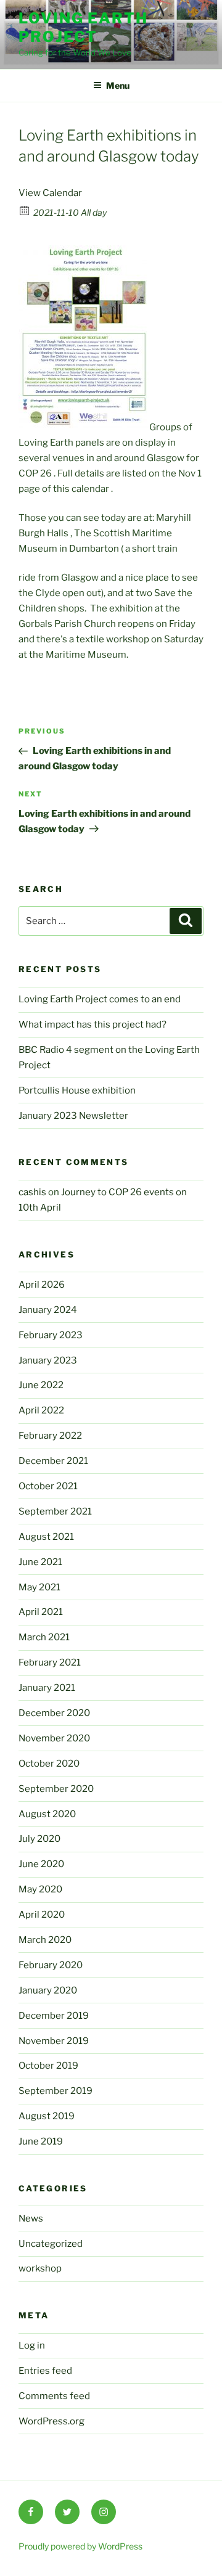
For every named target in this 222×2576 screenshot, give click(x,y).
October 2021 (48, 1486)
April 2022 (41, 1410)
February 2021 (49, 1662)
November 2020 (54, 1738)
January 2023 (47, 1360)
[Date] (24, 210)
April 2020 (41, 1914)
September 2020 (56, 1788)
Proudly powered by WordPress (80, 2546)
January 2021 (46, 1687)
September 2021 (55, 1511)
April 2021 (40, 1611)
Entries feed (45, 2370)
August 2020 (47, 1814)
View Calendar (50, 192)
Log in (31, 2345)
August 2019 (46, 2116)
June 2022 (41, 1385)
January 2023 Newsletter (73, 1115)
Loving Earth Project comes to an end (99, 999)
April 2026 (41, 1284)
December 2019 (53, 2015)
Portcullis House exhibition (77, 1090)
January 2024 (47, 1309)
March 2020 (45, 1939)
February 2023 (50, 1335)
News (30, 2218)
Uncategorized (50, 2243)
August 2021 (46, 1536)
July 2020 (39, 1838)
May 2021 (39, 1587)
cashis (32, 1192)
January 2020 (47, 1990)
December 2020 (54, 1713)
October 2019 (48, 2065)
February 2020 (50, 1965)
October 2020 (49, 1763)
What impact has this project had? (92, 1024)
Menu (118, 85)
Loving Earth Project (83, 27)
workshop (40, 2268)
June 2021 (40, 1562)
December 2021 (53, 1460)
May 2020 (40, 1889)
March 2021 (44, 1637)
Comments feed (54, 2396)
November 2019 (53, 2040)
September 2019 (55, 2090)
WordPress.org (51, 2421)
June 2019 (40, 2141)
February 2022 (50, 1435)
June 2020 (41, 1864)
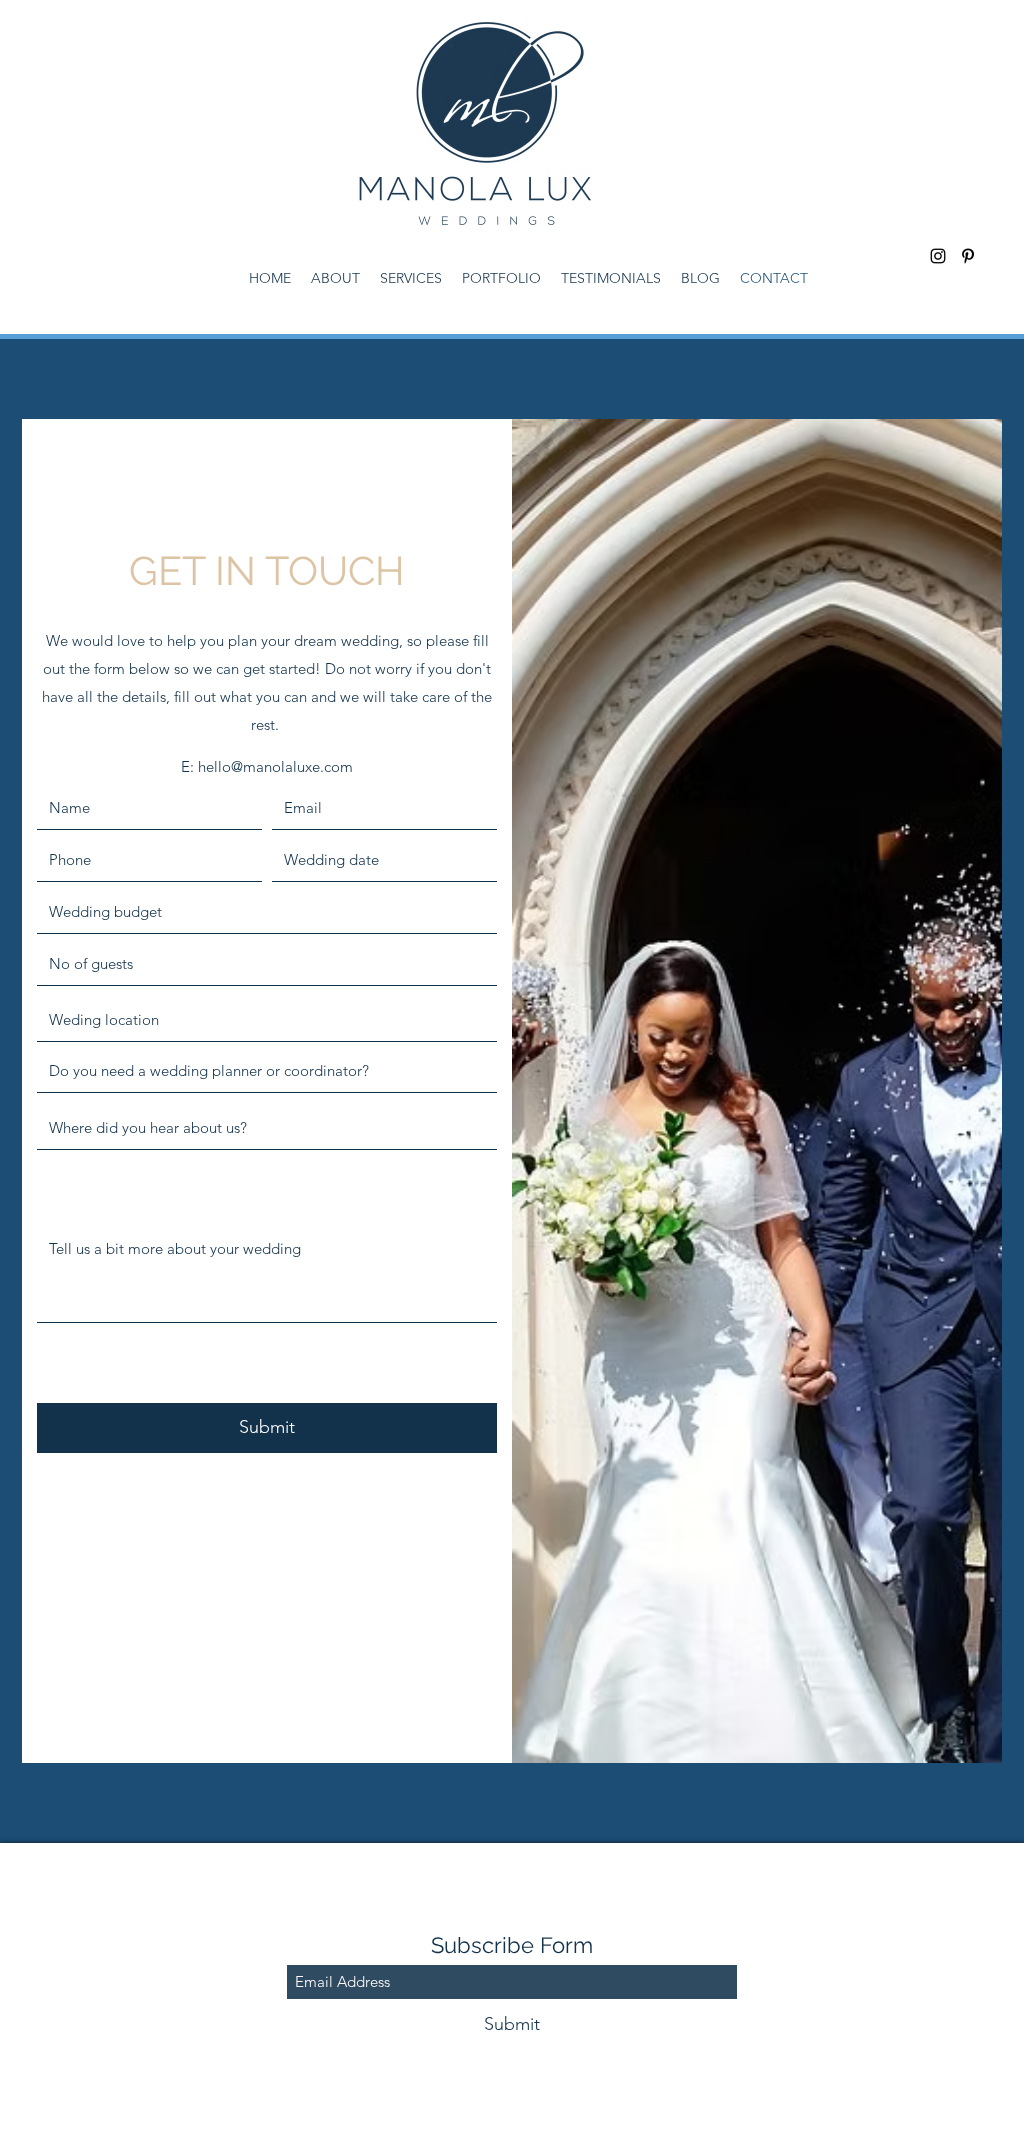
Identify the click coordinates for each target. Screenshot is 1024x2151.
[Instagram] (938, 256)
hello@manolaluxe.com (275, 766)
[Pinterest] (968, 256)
——
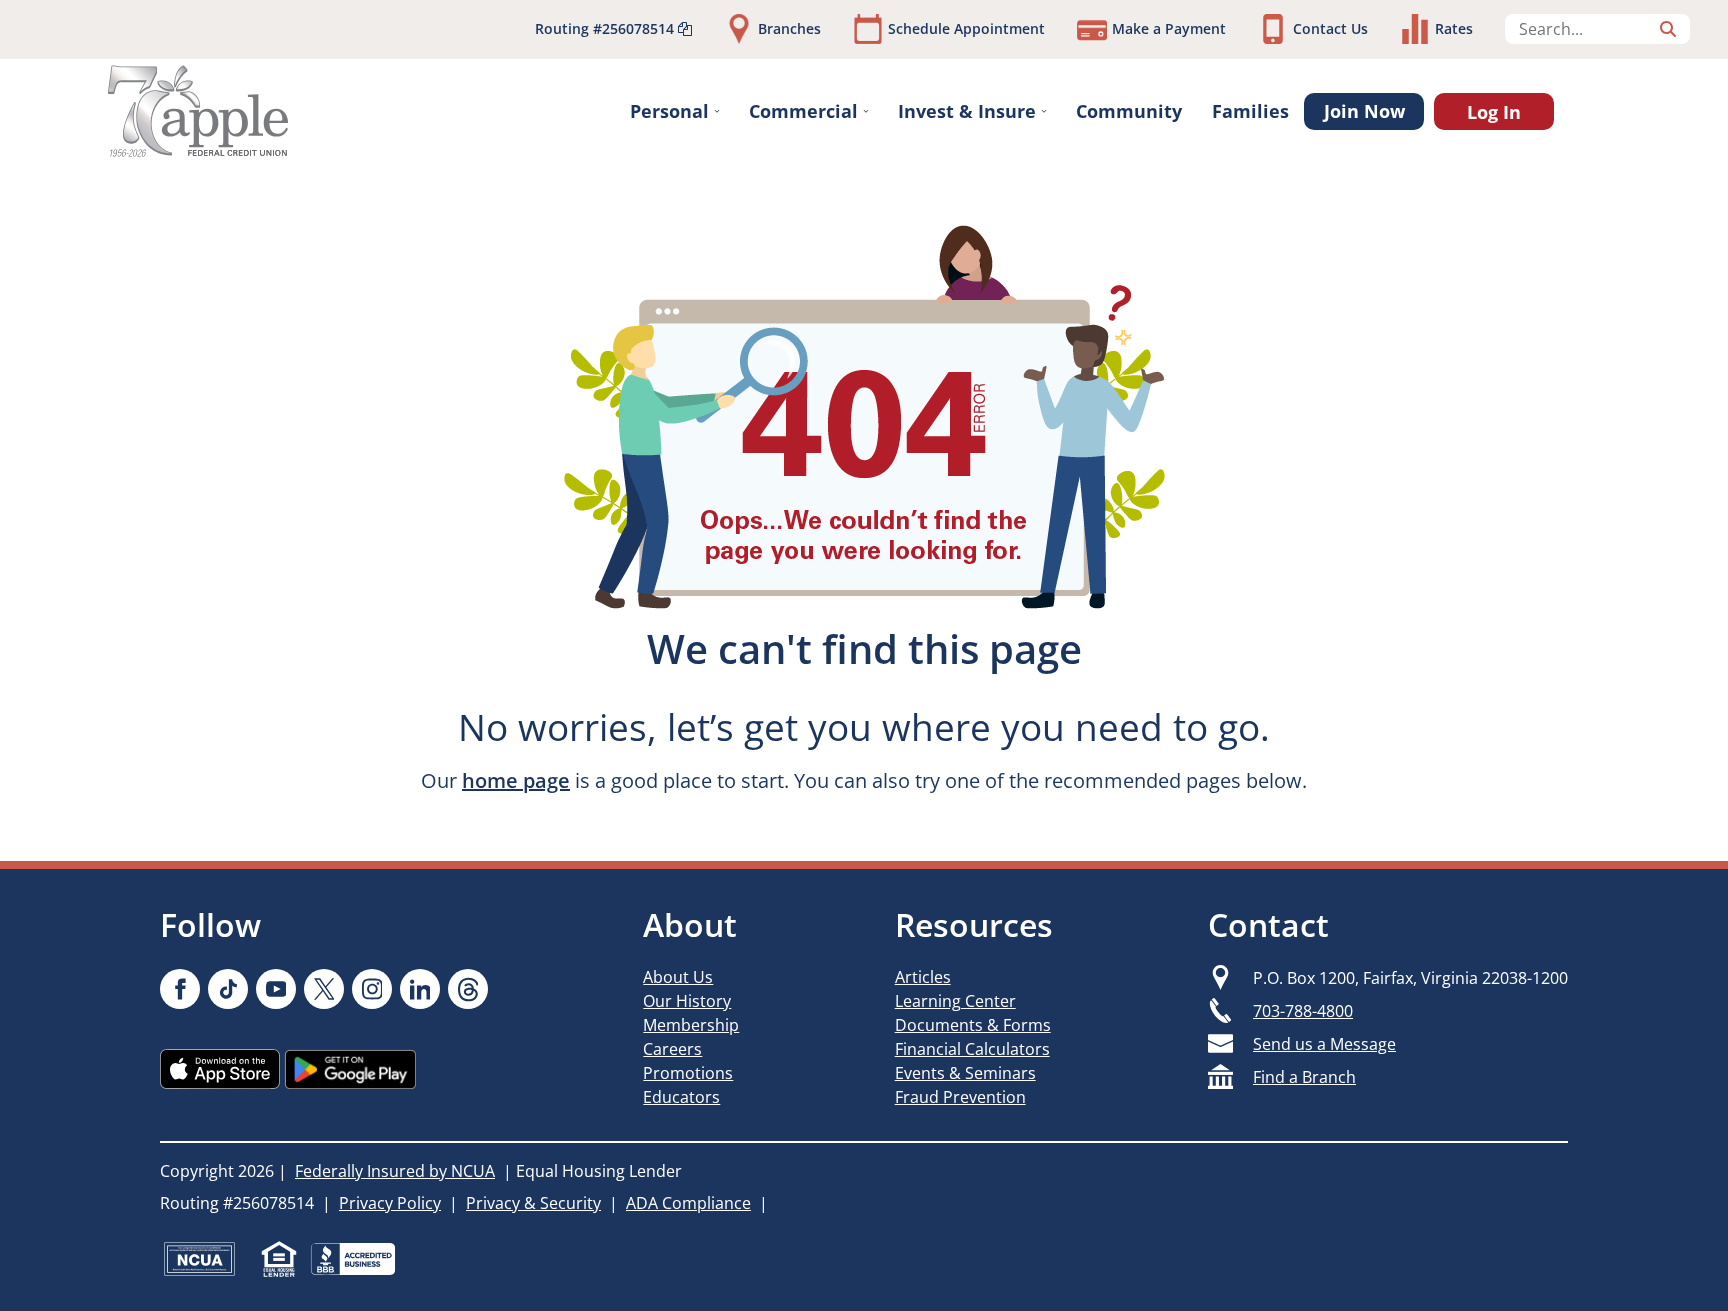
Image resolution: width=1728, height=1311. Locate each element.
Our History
——
# Task statement
Among the lines above, which hold the word "September"? Report each one.

# Reply to the task
September 2020 (56, 1788)
September 2021 (55, 1511)
September 2019 (55, 2090)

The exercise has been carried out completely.